# [Source text]
As you can tell, the linear model does not have enough capacity. Although it does approximate the general positive trend between \(y\) and most of the range of \(x\)-values, its in-sample error is the largest of all. Compared to the rest of the models, we say that this polynomial underfits the data. This means that we could increase a more complex model producing lower \(E_{in}\) and \(E_{out}\).

The quadratic model does a slightly better job than the linear model, but still misses the sigmoidal shape of the signal. Compared to the more flexibile polynomials, we can also say that this model is underfitting.

Interestingly, the polynomials of degrees 3, 4, and 5 are able to approximate most of the overall shape of the target model. And at least visually, we can tell that the cubic polynomial is the model with an “okayfit”.

In turn, the degree-9 polynomial, while it does a terrific job of passing through all the in-sample points, it is too wiggly. Formally, we say that this model is too flexible.

To facilitate the comparison between in-sample error versus out-of-sample error, we graph them as error curves along their level complexity in terms of the polynomial degree.

As you might suspect, selecting the 9-order polynomial out of all nine models because it is the one that has perfect in-sample prediction is not the best decision. Compared to the rest of the models, we say that the 9-order regression model overfits the data. And so do the 8-order and 7-order polynomial to a lesser extent. Overfitting means that an attractively small \(E_{in}\) value is no longer a good indicator of a model’s out-of-sample performance.

### 11.2.2 More learning sets

Having the “view of the gods”, we can easily see how wiggly the 9-degree polynomial model is compared to the true signal. It is not hard to imagine that a different learning set of 10 points following the same target distribution, will result in completely different 9-order polynomials. This situation is illustrated in the following diagram, in which three new learning sets of size \(n = 10\) have been generated, each with the fitted class of polynomial.

# [Information shown]
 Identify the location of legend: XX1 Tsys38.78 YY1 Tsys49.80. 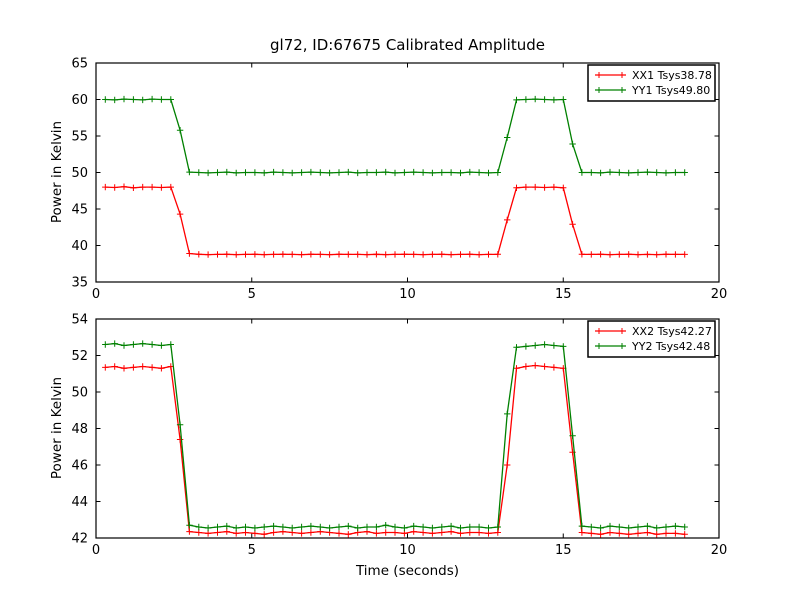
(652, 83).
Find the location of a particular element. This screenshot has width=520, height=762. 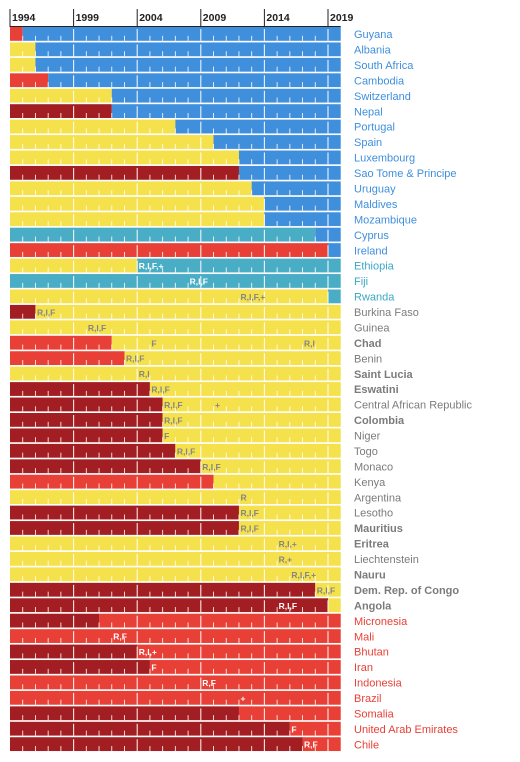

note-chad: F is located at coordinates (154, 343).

# [Written task 1]
Reproduce the passage on polynomial model fitting from "Interestingly, the polynomials" up to and including "the polynomial degree.".
# [Written task 2]
Write the next part of the passage on polynomial model fitting, picking up after its final sentence.
You can set the material aside; it plays no part here.

# [Reply 1]
Interestingly, the polynomials of degrees 3, 4, and 5 are able to approximate most of the overall shape of the target model. And at least visually, we can tell that the cubic polynomial is the model with an “okayfit”.

In turn, the degree-9 polynomial, while it does a terrific job of passing through all the in-sample points, it is too wiggly. Formally, we say that this model is too flexible.

To facilitate the comparison between in-sample error versus out-of-sample error, we graph them as error curves along their level complexity in terms of the polynomial degree.

# [Reply 2]
Notice again the high flexibility of the high-order polynomials, namely those of degree 7, 8 and 9. Because each learning set contains 10 points, all the 9-order polynomials fit them perfectly. However, they all show an extremely volatile behavior. In contrast, the low-order polynomials, namely the linear, the quadratic and the cubic models are much more stable.

### 11.2.3 When does overfitting occur?

Simply put, overfitting happens when we fit the data more than is necessary. More formally, overfitting is the phenomenon when we choose the model with smaller \(E_{in}\), and it turns out in bigger \(E_{out}\). This implies that the in-sample error \(E_{in}\), in and of itself, is no longer a good indicator for the chosen model’s generalization power when predicting out-of-sample data.

What about underfitting? This occurs with models that perform poorly on unseen data because of their little capacity or flexibility. Under-fit models are not of the right class, and they suffer from large bias. In practice, of course, it is generally impossible to know the true class of model for the target function. How can we really know that \(f(x)\) is a cubic model, or that it is polynomial of a certain degree? Well, we can’t. However, we can get an idea of the complexity of our hypothesis models. In general, low complexity models tend to be biased, and viceversa, with more complex models the amount of bias decreases.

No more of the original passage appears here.